Desculpa! Ia embrenhada nos meus pensamentos. Ando para aqui, de trás para a
frente, a queimar tempo. A ver se decido o que fazer da minha vida. Se acabo
com ela ou se continuo –e as lágrimas, como se apenas pretendessem um motivo
para se soltarem, como rio em busca da margem perdida, começaram a cair por
aqueles socalcos rugosos daquela face precocemente envelhecida. Abalei de casa logo de manhã, daquela casa
que conheces bem –porque tu conheces a minha vida! Estou farta da minha
existência! Estou saturada de ser uma coisa que apenas serve para trabalhar! O
João continua sem trabalho, mas também não se importa muito com isso. Ninguém
me dá valor! Preciso de carinho! Preciso de um abraço! Os meus dois filhos,
como sabes, são como são! Nunca têm uma palavra para a mãe. Eu trabalho lá na
superfície comercial. Uma parte do ordenado é descontada a mando do tribunal
para pagar dívidas do João, o meu marido. Recebo cerca de 500 euros, que são
para alimentar quatro adultos e duas crianças –os meus netos. Sabes o que é
precisar de comer e não ter? Sabes? Sabes mesmo? São três da tarde e ainda não comi nada –e não estou a dizer isto para
te pedir alguma coisa. Nada disso! Nem tenho apetite! Sabes o que é comer um
pão cheio de bolor? Eu já comi um há dias. Chorei tanto, tanto! Eu tive uma
infância tão feliz! Nada me faltou, do essencial. Só mesmo o que era imprescindível,
porque quando pedia ao meu pai uma camisola bonita que via numa montra
levava-me lá e, com os meus olhos colados no vidro, dizia: “queres aquela
camisola, Maria? Queres? Mas eu não ta compro! Tens de aprender a conviver com
o não. As frustrações ajudam-nos a crescer. Esta não ta compro, porque é muito
cara, mas vou dar-te uma mais barata. E oferecia-me uma baratinha. Nunca me
deixou faltar nada. É certo que não havia luxos mas sempre tive tudo novo a
estrear. Olha que, quando andava na escola, às vezes os vizinhos levavam lá os
livros usados para mim. O meu pai ralhava logo com a minha mãe: “agradece, mas
devolve. Que deem a quem precise mais do que nós! Para a minha princesa não
quero coisas que tivessem passado por outras mãos. Quero tudo novo”. E ia
comprar os manuais a prestações à Coimbra Editora. Tenho tanta saudade do meu
pai! Mesmo já casada e com filhos continuava a ajudar-me em todos os campos.

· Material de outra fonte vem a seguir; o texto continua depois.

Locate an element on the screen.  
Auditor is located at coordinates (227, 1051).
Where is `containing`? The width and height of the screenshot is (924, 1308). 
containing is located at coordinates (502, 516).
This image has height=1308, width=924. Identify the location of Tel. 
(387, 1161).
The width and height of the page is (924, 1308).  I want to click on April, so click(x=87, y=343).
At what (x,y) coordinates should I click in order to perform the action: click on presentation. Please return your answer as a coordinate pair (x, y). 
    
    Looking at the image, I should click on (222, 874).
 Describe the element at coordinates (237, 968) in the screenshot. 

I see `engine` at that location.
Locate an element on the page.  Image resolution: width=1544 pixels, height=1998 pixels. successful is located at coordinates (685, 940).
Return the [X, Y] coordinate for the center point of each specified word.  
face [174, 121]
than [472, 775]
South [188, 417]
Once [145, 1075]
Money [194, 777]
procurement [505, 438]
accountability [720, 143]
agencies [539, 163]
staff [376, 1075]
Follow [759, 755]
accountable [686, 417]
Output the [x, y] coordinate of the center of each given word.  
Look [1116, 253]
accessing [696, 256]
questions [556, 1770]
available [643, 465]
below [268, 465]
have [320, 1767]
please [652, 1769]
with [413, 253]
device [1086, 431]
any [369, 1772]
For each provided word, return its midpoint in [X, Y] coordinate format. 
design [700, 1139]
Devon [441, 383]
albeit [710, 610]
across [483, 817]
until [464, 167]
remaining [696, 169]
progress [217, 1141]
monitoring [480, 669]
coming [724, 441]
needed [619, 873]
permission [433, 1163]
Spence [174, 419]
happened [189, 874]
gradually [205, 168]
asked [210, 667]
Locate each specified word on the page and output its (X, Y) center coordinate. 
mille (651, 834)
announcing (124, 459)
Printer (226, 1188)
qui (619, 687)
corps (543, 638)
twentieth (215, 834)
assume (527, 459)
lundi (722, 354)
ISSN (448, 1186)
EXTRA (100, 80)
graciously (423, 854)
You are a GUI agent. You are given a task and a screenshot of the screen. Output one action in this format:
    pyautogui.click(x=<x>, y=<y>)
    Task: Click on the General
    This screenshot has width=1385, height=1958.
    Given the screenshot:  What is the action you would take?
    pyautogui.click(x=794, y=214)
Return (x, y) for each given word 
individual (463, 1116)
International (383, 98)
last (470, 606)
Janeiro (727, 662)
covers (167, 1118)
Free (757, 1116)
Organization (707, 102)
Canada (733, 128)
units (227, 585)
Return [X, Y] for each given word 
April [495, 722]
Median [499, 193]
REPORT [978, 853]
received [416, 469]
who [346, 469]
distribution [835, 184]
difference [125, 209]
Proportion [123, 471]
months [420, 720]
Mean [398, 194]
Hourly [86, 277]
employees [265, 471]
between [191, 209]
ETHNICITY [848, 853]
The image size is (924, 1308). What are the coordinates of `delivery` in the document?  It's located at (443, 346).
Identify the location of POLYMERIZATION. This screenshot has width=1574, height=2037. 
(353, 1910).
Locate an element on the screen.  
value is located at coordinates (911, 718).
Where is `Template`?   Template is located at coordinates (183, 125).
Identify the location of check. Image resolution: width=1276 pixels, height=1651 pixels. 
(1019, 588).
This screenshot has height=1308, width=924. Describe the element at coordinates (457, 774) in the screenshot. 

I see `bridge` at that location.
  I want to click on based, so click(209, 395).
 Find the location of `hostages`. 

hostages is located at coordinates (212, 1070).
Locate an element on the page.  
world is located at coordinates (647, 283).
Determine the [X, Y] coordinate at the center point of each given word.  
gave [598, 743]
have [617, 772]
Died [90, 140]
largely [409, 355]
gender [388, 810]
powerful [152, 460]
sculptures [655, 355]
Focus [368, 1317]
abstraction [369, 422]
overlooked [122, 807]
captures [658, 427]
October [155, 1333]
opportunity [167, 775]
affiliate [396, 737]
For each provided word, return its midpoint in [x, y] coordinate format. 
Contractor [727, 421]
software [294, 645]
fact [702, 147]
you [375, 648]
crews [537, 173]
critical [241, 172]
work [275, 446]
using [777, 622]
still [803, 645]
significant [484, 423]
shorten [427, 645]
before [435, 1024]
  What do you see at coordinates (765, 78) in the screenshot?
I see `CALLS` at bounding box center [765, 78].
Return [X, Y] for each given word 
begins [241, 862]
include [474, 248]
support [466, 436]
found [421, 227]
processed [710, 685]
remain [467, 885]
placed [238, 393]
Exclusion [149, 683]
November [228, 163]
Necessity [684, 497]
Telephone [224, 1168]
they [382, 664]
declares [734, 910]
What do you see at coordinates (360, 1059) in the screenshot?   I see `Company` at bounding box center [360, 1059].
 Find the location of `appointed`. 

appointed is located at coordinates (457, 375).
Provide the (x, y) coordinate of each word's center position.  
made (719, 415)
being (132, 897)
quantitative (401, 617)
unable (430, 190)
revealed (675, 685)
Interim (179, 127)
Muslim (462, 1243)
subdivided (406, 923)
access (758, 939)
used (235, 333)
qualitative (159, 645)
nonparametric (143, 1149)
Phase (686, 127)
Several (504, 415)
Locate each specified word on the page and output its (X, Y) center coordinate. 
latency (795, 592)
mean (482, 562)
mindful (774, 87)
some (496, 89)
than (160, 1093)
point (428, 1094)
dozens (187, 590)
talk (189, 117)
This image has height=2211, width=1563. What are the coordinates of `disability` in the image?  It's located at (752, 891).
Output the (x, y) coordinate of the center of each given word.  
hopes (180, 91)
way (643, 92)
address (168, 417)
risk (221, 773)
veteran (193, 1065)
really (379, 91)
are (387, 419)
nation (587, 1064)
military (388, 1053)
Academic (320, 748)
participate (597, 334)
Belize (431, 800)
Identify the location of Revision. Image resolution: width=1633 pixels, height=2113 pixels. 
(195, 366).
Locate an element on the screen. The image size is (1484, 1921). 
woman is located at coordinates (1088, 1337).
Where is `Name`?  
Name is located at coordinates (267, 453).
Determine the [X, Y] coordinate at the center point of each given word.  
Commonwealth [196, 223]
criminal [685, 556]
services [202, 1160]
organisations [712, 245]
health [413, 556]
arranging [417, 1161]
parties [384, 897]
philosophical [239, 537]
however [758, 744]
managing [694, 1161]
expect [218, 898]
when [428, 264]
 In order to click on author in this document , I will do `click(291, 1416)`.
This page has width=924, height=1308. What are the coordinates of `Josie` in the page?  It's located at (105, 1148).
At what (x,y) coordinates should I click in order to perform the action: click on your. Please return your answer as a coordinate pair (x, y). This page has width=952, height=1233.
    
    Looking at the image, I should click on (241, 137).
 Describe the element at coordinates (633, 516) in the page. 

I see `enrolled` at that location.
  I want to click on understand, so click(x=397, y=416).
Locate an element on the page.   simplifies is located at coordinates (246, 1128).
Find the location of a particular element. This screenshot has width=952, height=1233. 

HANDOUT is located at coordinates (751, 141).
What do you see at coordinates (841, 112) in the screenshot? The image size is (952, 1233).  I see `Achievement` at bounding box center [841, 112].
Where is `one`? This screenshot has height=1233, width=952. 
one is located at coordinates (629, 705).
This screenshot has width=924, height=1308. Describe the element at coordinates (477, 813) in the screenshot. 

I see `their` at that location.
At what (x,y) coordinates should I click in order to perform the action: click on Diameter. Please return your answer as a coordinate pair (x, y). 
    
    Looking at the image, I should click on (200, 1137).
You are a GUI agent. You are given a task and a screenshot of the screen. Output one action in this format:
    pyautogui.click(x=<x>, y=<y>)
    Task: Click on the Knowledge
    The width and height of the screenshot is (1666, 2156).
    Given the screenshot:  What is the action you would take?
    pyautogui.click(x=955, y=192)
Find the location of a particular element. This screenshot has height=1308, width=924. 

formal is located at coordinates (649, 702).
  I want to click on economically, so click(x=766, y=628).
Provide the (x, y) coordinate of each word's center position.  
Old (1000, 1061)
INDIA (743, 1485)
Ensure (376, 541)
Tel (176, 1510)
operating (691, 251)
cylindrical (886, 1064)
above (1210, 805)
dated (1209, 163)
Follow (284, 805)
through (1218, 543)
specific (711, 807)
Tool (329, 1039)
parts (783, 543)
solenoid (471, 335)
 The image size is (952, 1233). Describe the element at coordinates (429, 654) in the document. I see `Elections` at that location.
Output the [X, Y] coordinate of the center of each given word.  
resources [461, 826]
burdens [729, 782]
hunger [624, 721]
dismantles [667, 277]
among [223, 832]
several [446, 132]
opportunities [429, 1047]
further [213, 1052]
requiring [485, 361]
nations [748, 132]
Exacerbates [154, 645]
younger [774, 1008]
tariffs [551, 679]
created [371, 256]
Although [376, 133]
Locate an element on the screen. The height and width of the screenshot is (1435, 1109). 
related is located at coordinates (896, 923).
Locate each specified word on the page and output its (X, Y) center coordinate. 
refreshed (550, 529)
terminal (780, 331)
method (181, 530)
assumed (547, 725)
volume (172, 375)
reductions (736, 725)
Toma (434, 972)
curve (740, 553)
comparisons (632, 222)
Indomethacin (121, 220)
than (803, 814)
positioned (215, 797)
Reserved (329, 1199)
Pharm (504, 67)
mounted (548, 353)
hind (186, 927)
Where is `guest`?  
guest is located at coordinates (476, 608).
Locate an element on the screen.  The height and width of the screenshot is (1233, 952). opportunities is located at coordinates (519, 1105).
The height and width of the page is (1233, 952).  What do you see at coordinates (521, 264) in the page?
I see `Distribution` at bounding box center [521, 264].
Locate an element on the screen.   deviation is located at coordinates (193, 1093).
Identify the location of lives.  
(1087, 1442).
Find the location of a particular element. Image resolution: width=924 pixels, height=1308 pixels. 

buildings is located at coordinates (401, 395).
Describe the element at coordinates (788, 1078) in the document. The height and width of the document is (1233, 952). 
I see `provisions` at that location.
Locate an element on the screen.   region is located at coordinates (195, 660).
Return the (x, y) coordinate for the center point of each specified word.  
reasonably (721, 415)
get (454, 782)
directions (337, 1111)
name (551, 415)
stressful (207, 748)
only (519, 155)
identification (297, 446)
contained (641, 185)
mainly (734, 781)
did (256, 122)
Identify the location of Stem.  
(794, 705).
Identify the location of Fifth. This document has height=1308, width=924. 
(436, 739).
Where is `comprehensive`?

Quando chegava a casa do trabalho, por vezes, cansada e não queria ouvir
ninguém, lá vinha ele dos fundos a soletrar: “anda cá, Maria! Deixa-me olhar os
teus olhos. Sabias que os olhos são o espelho da alma? Hoje não te correu bem o
dia, pois não? Dá cá um abraço!”. E eu, enfastiada com tanto apego, dizia para
mim: fogo! O meu pai é uma grande melga! É demais! Acreditas que hoje, que não
tenho nenhum, sonho com os seus abraços?
Mesmo já velhinho, dizia-me tantas vezes: “enquanto eu for vivo nada te
faltará, mas olha que quando eu morrer vais sofrer muito. Eu sei que vais!
Terás de ser muito forte, filha!”
Hoje, neste dia de Ano Novo, ando para aqui perdida no tempo como uma
folha seca que esvoaça ao vento. Tenho tanta saudade do meu pai!”